= Reticulorumen =

Chamber in ruminant animals' gastrointestinal tract

The reticulorumen (/rəˈtɪkjʊləˌruːmən/; rə-TIK-yuu-lə-roo-mən) represents the first two chambers in the alimentary canal of ruminant animals. It is composed of the rumen and reticulum. The reticulum differs from the rumen with regard to the texture of its lining. The rumen wall is covered in small, finger-like projections called papillae, whereas the reticulum is lined with ridges that form a hexagonal honeycomb pattern. The ridges are approximately 0.1–0.2 mm wide and are raised 0.5 cm above the reticulum wall. The hexagons in the reticulum are approximately 2–5 cm wide in cattle. Despite the differences in the texture of the lining of the two parts of the reticulorumen, it represents one functional space.
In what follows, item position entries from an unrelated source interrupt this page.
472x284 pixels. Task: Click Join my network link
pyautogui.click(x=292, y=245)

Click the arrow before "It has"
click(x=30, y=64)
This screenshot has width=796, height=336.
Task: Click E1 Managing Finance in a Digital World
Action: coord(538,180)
Microbial fermentation degrades otherwise indigestible polymers in the reticulorumen to volatile fatty acids (VFAs), methane, and carbon dioxide. This fermentation is anaerobic, and allows the microbes in the reticulorumen to derive energy and amino nitrogen for growth and reproduction. Ruminants absorb the VFAs across the reticulorumen wall as an energy source, while the microbes eventually flow out of the rumen into the remainder of the alimentary canal, where their constituent proteins are eventually digested and absorbed. The reticulum, at approximately 5–20 litres, is considerably smaller in capacity than the rumen, which is approximately 100–200 litres in cattle. The oesophageal groove, which links the oesophagus and the omasum, is located in the reticulum.